I employ traditional French methods to make my breads, doing most all the work by hand. I use distilled water, sea salt, organic grains and flour, and wild yeast. I mill all my organic whole-grain flour right before I bake with it, the best way to retain the flavor of the grain.
In January 2013, I became the first person in Los Angeles County (and probably in all of California) to be legally allowed to sell homemade food.
After being busted by the LA County Health Department in 2011 for selling my homemade bread, I worked with the Sustainable Economies Law Center and Assemblyman Mike Gatto to pass the California Homemade Food Act, which is now California's cottage food law. As a result, I now proudly make my bread in my home kitchen in the County of Los Angeles under Health Department permit number 194151.
A Long Tradition
I’ve been baking bread at home (for family and friends) for about 40 years, focusing on what’s essential to good bread: ingredients, time, heat, and skill. I use the classic French method, travail sur trois levains, for making my naturally leavened bread. This is a process that takes approximately 36 hours to fully develop the flavors.

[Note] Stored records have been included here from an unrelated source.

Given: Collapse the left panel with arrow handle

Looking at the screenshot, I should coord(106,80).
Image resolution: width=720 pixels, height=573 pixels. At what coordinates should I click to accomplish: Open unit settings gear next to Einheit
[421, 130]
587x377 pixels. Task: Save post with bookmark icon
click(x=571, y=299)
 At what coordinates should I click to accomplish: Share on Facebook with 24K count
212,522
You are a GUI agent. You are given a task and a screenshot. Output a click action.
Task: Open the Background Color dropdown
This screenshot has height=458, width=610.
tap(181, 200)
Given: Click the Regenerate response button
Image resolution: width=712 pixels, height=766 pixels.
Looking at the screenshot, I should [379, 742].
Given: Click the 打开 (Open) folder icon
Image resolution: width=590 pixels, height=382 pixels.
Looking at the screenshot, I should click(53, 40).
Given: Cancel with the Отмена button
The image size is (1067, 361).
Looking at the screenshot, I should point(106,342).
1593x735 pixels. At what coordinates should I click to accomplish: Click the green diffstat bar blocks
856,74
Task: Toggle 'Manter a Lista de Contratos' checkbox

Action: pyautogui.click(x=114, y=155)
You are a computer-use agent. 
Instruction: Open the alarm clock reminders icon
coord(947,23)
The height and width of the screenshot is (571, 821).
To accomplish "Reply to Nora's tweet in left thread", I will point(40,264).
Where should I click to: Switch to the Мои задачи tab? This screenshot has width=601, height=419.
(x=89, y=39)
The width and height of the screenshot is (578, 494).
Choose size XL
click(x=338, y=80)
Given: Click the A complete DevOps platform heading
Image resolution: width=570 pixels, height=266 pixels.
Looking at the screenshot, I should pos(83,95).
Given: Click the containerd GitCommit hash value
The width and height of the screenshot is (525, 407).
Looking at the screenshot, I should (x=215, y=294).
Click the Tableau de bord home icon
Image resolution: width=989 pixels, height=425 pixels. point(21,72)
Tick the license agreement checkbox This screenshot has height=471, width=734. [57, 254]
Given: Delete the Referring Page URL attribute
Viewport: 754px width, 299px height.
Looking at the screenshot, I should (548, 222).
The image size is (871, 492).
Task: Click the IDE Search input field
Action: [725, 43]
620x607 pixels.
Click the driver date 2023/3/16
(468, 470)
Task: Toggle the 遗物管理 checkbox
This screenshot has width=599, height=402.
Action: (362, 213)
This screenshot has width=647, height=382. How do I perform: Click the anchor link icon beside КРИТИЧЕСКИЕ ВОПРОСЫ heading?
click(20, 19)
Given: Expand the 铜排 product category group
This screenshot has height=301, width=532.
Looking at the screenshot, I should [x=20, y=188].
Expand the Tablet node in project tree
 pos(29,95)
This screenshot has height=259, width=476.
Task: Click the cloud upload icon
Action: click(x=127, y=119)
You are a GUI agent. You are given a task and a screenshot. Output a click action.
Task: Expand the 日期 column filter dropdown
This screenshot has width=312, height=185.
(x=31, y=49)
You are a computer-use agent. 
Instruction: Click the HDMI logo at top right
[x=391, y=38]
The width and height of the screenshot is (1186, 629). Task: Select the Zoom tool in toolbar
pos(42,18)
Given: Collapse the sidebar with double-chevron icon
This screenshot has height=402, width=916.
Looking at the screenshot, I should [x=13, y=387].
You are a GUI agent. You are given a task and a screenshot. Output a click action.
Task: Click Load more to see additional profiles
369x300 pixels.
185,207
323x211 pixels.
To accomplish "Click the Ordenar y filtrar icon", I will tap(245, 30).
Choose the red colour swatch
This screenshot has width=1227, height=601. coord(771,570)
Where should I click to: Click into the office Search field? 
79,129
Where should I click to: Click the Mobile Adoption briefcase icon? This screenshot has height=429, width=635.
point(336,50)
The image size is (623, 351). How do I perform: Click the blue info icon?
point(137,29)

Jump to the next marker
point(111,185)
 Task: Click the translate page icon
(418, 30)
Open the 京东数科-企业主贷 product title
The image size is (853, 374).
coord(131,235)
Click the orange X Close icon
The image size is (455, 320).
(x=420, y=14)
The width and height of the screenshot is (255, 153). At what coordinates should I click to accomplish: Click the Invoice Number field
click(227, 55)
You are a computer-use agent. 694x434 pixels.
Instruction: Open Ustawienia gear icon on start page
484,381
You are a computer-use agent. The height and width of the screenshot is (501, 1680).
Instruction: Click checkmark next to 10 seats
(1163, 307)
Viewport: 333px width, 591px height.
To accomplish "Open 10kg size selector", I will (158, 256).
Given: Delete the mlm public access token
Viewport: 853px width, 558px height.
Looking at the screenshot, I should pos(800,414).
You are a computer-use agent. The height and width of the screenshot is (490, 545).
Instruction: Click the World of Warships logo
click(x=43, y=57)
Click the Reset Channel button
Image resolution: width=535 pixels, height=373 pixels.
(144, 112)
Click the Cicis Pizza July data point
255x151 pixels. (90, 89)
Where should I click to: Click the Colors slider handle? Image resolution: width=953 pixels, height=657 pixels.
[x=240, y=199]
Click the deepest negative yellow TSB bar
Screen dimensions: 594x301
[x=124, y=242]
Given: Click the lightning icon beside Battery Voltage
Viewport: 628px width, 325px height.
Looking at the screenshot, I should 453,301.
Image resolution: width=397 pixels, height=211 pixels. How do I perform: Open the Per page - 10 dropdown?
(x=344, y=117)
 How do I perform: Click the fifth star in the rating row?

My bread won the blue ribbon at the California State Fair in 2006 and at the Los Angeles County Fair in 2005. It has evolved since then, however.
My Bread Today
I currently make four kinds of bread:
Pain Levain - 30% organic whole grain flour (a mix of wheats, spelt, and rye, which I mill into flour myself on my stone mill); 70% Central Milling Organic Artisan Bakers Craft (ABC) wheat flour; distilled water; sea salt; wild yeast. Baked as a batard.
Sourdough Rye - 40% organic whole rye flour (which I mill into flour myself); 60% ABC flour; distilled water; caraway seeds; sea salt; wild yeast. Baked as a boule.
Miche Pointe-a-Calliere - Based on a recipe the French settlers brought with them to Quebec in the 17th century. my miche is 70% whole grain flour (two wheats, including hard red spring wheat, hard red winter wheat, spelt, and rye, which I mill into flour on my Fidibus stone mill), 30% ABC flour, distilled water, sea salt, and wild yeast. Normally it's baked in huge rounds, but I'm baking "mini-miches" as boules.
The Sonora Loaf - My latest loaf, baked with Sonora wheat, the oldest variety grown in California, brought from Mexico in the 18th century. While 50% whole grain, it has the appearance of white bread: Sonora is a white wheat, with a white hull, it mills into a pale golden flour.
If you’d like to find out more about me and my bread, check out these links:
NPR's Dinner Party Download
Food and Wine
Wall Street Journal
The California Report
The Los Feliz Ledger
USC Annenberg News
The Tasting Table
People have told me it's the best bread they've ever eaten. I hope you'll try it.
I also wholeheartedly support the Real Bread Campaign.